- _TASK INPUT_
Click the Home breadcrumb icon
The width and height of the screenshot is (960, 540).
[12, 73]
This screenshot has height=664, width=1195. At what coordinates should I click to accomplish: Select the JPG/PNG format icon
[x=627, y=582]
...
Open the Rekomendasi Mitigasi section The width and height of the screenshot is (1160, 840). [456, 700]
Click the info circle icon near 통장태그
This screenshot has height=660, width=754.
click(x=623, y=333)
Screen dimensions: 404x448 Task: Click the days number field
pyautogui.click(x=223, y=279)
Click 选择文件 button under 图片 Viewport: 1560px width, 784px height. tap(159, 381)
...
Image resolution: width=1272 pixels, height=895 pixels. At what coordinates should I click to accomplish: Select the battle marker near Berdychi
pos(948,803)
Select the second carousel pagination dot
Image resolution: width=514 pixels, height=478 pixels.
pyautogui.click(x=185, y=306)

- _WHAT YOU ARE ASKED TO DO_
Everything in the material above from the line that has "Screen dimensions: 404x448" through the line that has "Click 选择文件 button" must be duplicated exactly, with no other lines given.

- _SOLUTION TO THIS TASK_
Screen dimensions: 404x448 Task: Click the days number field
pyautogui.click(x=223, y=279)
Click 选择文件 button under 图片 Viewport: 1560px width, 784px height. tap(159, 381)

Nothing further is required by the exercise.